**Brief**.
Below are the records; pull every line that includes "Focus".

++++ The input ++++

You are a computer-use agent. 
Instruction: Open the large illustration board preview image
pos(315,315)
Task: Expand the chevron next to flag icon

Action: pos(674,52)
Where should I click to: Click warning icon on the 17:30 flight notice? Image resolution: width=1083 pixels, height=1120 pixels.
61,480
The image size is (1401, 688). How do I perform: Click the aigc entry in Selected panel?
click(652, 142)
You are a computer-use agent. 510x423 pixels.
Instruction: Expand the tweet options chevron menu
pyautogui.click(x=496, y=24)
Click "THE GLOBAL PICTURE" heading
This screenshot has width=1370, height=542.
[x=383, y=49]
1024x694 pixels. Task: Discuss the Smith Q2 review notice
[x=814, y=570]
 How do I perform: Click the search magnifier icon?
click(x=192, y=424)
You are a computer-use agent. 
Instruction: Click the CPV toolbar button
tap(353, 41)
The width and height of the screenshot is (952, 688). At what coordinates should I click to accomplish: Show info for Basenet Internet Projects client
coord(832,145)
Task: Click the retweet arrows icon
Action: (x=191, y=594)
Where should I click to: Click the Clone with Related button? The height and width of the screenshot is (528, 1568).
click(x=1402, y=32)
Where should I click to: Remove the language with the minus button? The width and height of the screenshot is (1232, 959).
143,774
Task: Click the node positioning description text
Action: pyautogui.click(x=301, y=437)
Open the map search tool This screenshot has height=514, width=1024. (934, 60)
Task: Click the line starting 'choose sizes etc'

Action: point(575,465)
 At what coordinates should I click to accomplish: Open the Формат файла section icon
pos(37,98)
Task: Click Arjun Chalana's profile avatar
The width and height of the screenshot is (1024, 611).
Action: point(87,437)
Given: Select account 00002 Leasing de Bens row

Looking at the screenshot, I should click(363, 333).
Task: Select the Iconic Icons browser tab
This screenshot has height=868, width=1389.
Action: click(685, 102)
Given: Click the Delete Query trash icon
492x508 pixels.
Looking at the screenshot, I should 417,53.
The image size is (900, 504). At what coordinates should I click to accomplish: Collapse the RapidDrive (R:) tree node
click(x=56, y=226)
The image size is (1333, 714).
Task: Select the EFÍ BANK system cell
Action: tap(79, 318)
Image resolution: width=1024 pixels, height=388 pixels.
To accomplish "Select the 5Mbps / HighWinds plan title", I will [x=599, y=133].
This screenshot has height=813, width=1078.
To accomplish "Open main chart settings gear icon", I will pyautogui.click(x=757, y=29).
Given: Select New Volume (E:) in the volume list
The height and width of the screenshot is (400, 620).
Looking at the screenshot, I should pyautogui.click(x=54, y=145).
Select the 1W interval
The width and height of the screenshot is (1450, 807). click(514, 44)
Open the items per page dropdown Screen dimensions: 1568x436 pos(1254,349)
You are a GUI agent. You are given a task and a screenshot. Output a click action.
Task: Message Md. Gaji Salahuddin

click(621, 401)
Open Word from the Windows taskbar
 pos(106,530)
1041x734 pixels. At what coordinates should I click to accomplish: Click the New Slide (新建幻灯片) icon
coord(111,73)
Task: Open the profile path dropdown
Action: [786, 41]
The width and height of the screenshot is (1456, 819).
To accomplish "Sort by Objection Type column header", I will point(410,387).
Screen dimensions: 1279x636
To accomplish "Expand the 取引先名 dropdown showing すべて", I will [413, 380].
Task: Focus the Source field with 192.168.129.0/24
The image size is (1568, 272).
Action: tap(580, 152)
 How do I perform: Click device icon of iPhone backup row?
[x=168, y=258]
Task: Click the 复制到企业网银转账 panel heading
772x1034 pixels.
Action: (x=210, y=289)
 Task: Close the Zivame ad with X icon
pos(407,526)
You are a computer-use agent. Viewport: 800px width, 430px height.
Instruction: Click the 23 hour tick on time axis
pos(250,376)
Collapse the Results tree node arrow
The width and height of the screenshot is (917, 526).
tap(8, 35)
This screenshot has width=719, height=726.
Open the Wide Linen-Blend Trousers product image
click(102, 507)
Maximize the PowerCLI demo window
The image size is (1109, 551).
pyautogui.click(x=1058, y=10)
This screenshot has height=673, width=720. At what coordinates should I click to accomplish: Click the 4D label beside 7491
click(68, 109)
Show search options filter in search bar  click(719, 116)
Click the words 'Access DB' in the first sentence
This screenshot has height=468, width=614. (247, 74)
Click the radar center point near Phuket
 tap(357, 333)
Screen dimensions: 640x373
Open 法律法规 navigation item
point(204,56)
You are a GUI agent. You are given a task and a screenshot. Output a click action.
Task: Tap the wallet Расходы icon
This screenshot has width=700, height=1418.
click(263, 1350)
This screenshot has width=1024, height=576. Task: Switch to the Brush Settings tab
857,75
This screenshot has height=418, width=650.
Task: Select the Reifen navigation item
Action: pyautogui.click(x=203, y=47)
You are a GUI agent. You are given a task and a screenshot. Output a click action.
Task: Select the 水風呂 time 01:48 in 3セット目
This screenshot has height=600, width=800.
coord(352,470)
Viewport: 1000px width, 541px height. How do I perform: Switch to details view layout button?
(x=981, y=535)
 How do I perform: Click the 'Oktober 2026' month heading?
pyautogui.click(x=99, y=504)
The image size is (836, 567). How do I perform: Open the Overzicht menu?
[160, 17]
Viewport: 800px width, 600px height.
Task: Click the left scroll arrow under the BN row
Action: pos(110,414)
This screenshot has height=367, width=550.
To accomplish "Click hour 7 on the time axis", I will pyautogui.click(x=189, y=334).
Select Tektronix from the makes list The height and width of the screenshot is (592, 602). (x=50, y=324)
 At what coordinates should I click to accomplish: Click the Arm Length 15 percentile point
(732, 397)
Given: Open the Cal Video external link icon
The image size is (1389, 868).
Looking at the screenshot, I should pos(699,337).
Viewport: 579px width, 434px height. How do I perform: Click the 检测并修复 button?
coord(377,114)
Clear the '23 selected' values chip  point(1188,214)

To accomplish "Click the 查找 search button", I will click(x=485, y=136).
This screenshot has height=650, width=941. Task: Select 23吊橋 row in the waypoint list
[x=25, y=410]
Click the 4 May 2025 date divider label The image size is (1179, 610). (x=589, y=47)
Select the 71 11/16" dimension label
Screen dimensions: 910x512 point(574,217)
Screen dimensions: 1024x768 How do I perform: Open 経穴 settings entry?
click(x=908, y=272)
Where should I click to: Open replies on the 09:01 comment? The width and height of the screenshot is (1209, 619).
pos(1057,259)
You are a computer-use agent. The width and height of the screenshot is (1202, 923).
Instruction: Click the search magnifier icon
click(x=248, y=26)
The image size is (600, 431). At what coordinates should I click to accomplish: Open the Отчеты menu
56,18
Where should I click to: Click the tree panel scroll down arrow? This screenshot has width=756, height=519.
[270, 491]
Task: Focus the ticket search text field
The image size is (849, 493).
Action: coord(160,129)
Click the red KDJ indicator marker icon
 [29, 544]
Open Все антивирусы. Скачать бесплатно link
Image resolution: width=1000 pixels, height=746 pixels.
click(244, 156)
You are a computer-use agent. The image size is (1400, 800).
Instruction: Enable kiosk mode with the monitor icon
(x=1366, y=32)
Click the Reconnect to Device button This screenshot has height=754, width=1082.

++++

**Exercise solution**.
Task: Focus the Source field with 192.168.129.0/24
Task: Focus the ticket search text field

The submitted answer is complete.